# [Records shown]
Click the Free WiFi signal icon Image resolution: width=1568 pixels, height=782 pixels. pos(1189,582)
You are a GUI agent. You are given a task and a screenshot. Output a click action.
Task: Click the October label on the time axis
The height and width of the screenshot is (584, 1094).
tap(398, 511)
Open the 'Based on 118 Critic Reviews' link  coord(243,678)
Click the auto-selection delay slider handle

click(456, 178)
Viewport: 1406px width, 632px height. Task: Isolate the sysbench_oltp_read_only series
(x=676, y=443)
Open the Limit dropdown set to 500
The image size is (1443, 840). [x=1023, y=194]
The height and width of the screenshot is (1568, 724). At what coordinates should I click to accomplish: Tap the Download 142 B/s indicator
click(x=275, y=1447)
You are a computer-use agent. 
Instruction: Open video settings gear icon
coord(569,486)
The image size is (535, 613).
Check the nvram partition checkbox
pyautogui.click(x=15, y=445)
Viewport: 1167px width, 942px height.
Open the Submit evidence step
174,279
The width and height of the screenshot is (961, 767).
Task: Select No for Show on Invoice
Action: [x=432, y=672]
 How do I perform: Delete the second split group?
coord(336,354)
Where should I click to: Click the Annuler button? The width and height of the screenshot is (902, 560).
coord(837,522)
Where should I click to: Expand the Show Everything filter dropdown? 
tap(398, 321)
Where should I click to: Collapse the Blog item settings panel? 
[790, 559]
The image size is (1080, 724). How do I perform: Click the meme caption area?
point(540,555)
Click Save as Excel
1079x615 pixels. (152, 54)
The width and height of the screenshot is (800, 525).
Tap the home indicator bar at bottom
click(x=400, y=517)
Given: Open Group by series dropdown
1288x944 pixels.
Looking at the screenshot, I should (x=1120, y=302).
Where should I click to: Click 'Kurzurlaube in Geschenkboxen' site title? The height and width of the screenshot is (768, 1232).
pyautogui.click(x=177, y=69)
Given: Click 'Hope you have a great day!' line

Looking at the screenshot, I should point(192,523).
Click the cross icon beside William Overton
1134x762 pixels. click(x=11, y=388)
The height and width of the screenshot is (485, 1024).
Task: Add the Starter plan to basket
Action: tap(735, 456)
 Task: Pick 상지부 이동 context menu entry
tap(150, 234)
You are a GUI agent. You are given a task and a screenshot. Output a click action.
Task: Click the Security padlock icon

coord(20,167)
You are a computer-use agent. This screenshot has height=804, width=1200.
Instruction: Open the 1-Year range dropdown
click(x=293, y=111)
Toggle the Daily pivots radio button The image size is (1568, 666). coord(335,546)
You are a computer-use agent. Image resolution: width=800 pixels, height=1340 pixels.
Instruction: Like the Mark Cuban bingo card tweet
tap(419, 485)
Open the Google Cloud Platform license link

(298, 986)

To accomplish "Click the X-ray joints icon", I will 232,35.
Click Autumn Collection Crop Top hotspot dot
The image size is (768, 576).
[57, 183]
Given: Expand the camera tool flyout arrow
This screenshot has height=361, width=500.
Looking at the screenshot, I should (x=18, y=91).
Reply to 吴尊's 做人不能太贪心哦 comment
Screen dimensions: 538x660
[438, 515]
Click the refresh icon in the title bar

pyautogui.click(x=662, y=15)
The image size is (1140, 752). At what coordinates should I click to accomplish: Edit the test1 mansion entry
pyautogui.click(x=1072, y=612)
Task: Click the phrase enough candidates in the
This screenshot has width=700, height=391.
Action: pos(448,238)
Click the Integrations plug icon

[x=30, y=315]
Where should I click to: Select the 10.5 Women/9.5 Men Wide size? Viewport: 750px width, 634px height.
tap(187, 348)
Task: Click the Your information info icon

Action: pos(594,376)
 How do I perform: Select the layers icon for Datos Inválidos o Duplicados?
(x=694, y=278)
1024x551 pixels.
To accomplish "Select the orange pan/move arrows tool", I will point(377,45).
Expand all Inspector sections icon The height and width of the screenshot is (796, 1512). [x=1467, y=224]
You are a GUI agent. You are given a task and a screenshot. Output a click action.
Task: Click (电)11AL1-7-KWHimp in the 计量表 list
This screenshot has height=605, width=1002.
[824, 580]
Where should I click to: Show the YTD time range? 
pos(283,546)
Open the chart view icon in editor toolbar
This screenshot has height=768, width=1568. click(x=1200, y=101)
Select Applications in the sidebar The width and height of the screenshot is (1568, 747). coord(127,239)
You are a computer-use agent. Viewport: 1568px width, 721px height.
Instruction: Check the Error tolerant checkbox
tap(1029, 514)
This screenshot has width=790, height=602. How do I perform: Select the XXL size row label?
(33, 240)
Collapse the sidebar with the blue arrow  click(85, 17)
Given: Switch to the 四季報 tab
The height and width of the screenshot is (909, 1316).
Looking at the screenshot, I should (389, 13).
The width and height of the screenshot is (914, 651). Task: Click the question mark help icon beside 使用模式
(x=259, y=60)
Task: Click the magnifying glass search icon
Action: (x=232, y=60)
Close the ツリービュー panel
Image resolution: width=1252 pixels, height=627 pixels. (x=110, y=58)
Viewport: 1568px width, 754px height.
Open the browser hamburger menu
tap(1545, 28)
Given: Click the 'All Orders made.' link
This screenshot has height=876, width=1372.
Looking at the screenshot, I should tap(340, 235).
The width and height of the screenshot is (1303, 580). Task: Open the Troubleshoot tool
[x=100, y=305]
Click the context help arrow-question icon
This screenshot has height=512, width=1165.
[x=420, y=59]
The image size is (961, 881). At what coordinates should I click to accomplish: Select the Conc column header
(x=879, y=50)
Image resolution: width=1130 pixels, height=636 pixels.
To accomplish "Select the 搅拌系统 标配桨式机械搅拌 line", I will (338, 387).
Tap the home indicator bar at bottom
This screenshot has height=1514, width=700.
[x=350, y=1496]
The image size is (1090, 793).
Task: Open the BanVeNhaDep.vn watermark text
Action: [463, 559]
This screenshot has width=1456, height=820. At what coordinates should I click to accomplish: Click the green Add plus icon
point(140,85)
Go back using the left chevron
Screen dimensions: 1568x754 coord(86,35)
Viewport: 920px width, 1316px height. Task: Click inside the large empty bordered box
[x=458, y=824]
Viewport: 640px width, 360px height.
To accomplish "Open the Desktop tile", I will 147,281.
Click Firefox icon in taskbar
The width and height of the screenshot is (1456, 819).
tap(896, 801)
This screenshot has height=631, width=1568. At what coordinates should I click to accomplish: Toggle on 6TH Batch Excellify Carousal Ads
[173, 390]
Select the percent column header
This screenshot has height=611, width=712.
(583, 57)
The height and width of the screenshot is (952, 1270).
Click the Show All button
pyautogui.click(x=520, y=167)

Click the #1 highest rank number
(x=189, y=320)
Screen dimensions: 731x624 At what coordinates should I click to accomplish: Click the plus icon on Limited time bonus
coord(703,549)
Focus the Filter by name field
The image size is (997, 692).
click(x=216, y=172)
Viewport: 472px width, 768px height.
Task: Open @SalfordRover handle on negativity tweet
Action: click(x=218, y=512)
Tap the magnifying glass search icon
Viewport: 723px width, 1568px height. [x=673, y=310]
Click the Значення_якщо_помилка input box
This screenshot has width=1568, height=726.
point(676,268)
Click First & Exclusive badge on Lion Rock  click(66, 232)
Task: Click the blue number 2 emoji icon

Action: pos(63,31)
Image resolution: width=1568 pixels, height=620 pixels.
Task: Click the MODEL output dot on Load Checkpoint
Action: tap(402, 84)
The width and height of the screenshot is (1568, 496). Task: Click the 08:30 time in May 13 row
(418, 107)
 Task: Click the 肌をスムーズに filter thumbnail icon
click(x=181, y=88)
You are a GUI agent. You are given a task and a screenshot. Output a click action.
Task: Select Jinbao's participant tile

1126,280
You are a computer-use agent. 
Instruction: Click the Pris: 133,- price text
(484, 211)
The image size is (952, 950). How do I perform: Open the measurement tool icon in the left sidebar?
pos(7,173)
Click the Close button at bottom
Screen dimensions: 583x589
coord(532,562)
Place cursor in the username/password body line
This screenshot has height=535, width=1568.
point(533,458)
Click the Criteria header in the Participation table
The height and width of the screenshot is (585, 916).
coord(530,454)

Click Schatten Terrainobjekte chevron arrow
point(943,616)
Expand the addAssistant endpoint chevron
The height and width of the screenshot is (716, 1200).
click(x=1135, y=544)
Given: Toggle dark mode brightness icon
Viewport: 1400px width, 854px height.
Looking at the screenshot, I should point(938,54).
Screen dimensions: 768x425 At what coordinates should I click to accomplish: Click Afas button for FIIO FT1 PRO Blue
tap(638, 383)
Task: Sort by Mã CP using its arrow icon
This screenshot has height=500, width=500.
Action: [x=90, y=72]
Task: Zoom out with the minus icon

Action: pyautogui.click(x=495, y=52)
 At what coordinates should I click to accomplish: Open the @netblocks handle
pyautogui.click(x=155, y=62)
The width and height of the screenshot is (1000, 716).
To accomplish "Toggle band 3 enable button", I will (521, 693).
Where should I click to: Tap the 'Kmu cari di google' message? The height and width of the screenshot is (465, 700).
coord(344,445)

# [Exercise]
Find every line in the entries above that contains the word "using", and copy each of those lines in full.

# [Task solution]
Go back using the left chevron
Task: Sort by Mã CP using its arrow icon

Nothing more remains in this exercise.